SAG-AFTRA also shared concerns about the advancement of Artificial Intelligence (AI) and what that could mean for future productions. The AMPTP claimed in their proposal that they would offer “a groundbreaking AI proposal that protects actors’ digital likenesses.
SO WHAT HAPPENS NOW?
We already what Hollywood is going through during the WGA strike, which kicked off in May. Award shows have gone without hosts, production on films and TV shows have halted, and it’s unclear when certain programming will return.
Now that the actors are now on strike, we can expect all of that on a much larger scale.
Not only will actors stop working on any and all projects, but they will also not do any promotional runs either. That means no interviews, no premieres, and no fan events.
SAG-AFTRA made it crystal clear during a conference call with publicity agencies, as reported by TheWrap:
Actors will not be permitted to take part in promotional work of any kind, including press junkets, film premieres, and fan events like San Diego Comic-Con. Actors are permitted to attend the pop culture convention as long as they don’t take part in any panels that promote a specific film or television show or discuss any current or future work. While attendance is allowed, individuals with knowledge of the publicist meeting tell TheWrap that SAG-AFTRA would prefer that its members completely skip the event later this month.

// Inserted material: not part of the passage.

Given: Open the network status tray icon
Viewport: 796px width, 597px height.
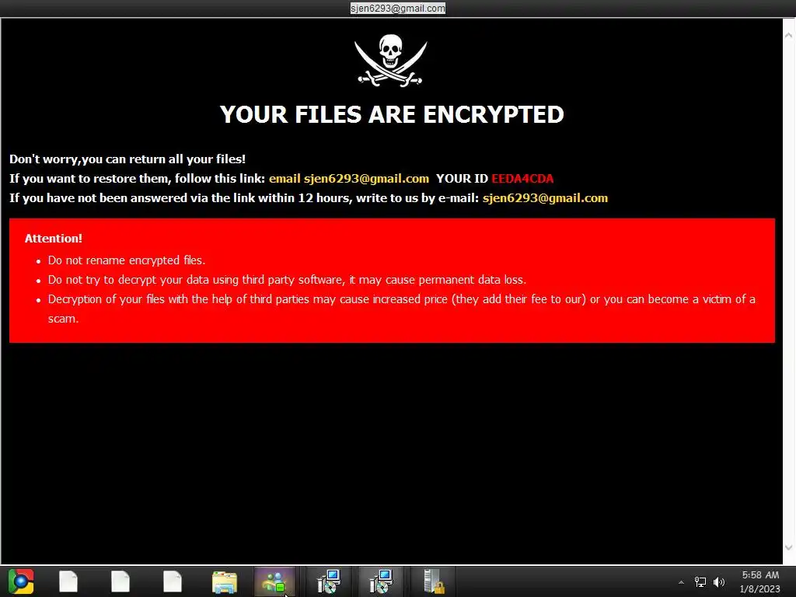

Sources also say that SAG-AFTRA has informed publicists that any scheduled press or acting work after a strike is ordered must be cancelled. SAG-AFTRA members are also not permitted to promote any work on social media, as that is considered publicity.
In other words, Hollywood will completely shut down, leaving us to watch reality TV and reruns. Several events, including the UK premiere of the film Oppenheimer, have been affected.
Honestly, if it means better pay for our favorite actors… we’ll take it.